New exploits have been targeting SAP systems, allowing attackers to fully compromise the platform and delete all business application data, according to new research from Onapsis Inc.
The exploits, dubbed 10KBLAZE, can potentially compromise all NetWeaver Application Server (AS) and S/4HANA systems. “In exposed systems, the exploits can be executed by a remote, unauthenticated attacker having only network connectivity to the vulnerable systems. These exploits are not targeting vulnerabilities inherent in SAP code, but administrative misconfiguration of SAP NetWeaver installations,” the report said.
Attackers could also modify or extract highly sensitive and regulated information in what Onapsis called a serious threat, given that an estimated 50,000 companies and one million systems are configured using SAP NetWeaver and S/4HANA.
Misconfigurations in access control lists (ACLs) could leave systems vulnerable. Based on research collected over the past decade, the report estimated that nearly 90% of these systems suffer from the misconfigurations for which these exploits are now publicly available.“The lack of one of these ACLs being properly protected is enough for an attacker to successfully exploit it. Customers must secure both of the ACL configurations in Gateway and Message Server to stay protected,” the report said.
“This risk to SAP customers can represent a weakness in affected publicly traded organizations that may result in material misstatements of the company's annual financial statements (form 10-K). Further, a breach against these business-critical applications would likely result in the need for disclosure, given the recent SEC's Cybersecurity Disclosure Guidance,” said Larry Harrington, former chairman of the board of the Institute of Internal Auditors (IIA), in a press release.
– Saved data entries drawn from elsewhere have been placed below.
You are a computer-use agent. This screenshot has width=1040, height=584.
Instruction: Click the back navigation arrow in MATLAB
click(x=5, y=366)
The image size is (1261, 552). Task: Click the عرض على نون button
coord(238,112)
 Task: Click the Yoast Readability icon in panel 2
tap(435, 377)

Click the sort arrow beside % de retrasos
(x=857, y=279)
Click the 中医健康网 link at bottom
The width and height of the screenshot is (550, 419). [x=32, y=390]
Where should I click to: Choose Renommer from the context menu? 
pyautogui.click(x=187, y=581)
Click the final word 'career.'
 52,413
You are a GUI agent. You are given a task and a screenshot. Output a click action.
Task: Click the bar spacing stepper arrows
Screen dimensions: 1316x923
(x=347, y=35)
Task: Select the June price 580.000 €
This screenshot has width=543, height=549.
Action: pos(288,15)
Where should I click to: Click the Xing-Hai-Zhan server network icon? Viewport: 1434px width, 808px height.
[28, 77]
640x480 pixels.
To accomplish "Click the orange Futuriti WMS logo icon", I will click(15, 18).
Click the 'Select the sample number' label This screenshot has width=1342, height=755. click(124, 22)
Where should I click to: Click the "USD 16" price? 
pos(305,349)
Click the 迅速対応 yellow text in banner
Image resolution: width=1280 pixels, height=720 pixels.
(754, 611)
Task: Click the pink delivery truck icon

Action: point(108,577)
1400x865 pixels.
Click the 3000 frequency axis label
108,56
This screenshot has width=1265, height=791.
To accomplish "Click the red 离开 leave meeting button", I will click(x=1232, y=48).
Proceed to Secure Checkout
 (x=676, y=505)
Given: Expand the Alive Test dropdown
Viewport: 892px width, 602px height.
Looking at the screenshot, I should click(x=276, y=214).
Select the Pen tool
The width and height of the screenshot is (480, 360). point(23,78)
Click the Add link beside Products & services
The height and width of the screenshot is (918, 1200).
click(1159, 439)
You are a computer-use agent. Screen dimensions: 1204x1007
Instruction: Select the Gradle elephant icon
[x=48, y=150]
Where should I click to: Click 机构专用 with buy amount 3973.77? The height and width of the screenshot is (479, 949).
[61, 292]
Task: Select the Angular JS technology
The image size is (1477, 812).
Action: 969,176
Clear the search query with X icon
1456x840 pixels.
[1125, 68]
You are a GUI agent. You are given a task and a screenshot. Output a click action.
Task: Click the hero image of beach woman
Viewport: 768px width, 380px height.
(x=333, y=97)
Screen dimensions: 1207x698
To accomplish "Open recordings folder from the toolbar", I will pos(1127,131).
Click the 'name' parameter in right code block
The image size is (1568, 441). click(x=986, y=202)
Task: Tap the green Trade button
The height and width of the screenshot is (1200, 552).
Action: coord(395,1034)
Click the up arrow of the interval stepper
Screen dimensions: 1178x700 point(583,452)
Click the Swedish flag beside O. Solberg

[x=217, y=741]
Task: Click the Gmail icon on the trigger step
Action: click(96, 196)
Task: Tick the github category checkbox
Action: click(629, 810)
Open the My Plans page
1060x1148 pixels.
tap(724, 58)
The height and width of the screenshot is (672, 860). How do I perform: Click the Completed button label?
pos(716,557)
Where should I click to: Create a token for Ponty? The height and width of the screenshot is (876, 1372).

“SAP released relevant security notes and guidance to help customers secure these critical configurations several years ago. The onus is on service providers and customers to implement, enforce and monitor tighter security controls on the systems. This can be very challenging and take significant resources, but the stakes are simply too high not to make the suggested configuration changes,” said Mariano Nunez, CEO and co-founder, Onapsis, in the press release.